### Introduction

Some authors label this topic as Money Management or Risk Management, but this misses the point. Money Management doesn’t tell much about what it does, and Risk Management seems more related to risk, which has been discussed on the subject of cutting losses short and let profits run.

However, Van K. Tharp has hit the point: He calls it **position sizing,** and it tells us **how much to trade** on every trade and how this is related to our goal settings and objectives.

### 1. Risk and R

In his well-known book Trade your Way to your Financial Freedom, Van K. Tharp says that a key principle to success in trading is that the investor should always know his initial risk before entering a position.

He suggests that this risk should be normalized, and he calls it **R**. Your profits must also be normalized to a multiple of **R**, our initial risk.

The risk **on one unit** is a direct calculation of the difference in points, ticks, pips, or cents from the entry point to the stop-loss multiplied by the value of the minimum allowed lot or pip.

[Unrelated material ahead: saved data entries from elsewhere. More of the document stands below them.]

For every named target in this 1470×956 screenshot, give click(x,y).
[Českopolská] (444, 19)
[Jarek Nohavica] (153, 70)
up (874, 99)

Consider, for example, the risk of a micro-lot of the EUR/USD pair in the following **short** entry:

Size of a micro-lot:1,000 unitsEntry point:1.19344Stop loss:1.19621Entry to stop-loss distance:0.00277

Dollar Risk for one micro-lot: 0.00277 * 1,000 = $ 2.77

In this case, if the trader had set his $R risk – the amount he intends to risk on a trade – to be $100, what should be his position size?

Position size: $100/$2.77= **-36 micro-lots** (it’s a short trade)

Using this concept, we can standardize our position size according to the particular risk. For instance, if the unit risk in the previous example were $5 instead, the position size would be:

$100/5 =** 20 micro-lots.**

We would enter a position with a standard and controlled risk independent of the distance from entry to stop.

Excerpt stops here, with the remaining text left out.